Physicians often enroll in additional optional training in a specialty following their medical residencies. Fellowships were offered in 81 subspecialties this year.
Zoom out: Infectious disease specialists have been the target of backlash from the COVID-19 pandemic, with skeptics undermining or dismissing the field as irrelevant, Boghuma Titanji, an assistant professor of medicine at Emory University, recently wrote in MedPage Today.
- That's worsened in the past year as Trump administration political appointees slashed funding for research grants and questioned the expertise of public health professionals.
- "The hostility directed at the field has been unlike anything we've seen in decades. That takes a psychological toll, and trainees see that," Titanji wrote.
The other side: The Trump health department blames the situation on its predecessors.
- "The erosion of public trust and politicization of infectious disease medicine is a legacy of the Biden administration," HHS spokesperson Emily Hilliard said in an email to Axios.
Zoom out: Low compensation also is discouraging infectious disease training, IDSA's Armstrong said.
- Infectious disease has one of the lowest average salaries among physician specialties — $277,000 in 2025 — ranking even lower than internal medicine, according to Medscape's most recent compensation report.
- High-paying specialties like cardiology and gastroenterology are among the fastest-growing fellowship choices for doctors.
Infectious disease physicians secured a new Medicare add-on code last year that allows them to get extra payment for complex hospital evaluation and management services.
- But additional changes to doctors' Medicare compensation are expected to cut infectious disease providers' payment an average of 6% this year.

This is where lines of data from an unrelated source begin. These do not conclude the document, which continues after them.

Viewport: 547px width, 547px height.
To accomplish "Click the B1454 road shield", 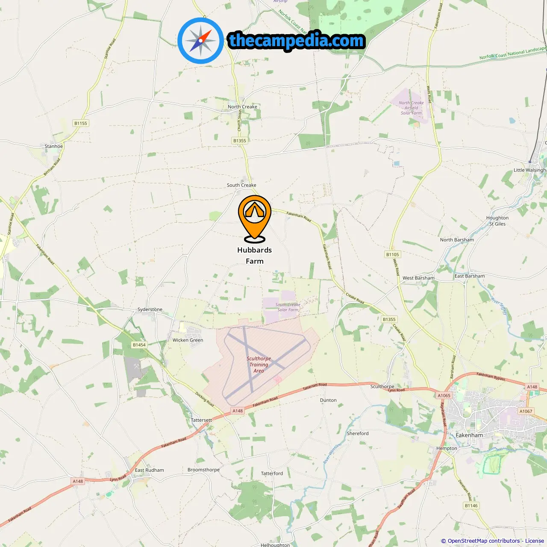I will 139,345.
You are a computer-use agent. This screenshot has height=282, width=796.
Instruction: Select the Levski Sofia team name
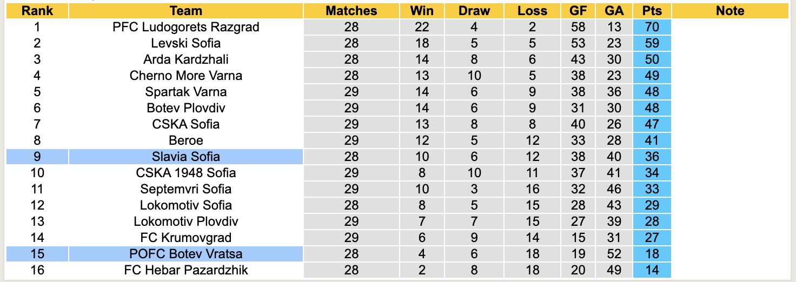pos(185,43)
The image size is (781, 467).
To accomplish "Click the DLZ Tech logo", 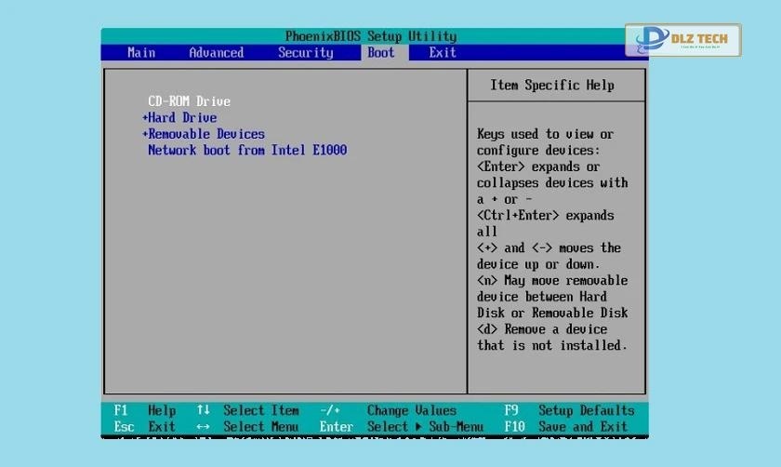I will point(682,40).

- "We urgently need to re-look at compensation," Armstrong said.
What we're watching: Declining interest in infectious disease medicine is coinciding with increases in viruses ranging from flu to measles to HIV.
- Infectious disease specialists also help protect the growing share of patients taking immunosuppressive medications, and work to manage antimicrobial resistance, Armstrong said.
- "We are all at at risk of infectious diseases, and I think people forget that there's a range here," she said. "I am really worried that we aren't going to have enough people to treat those kinds of patients."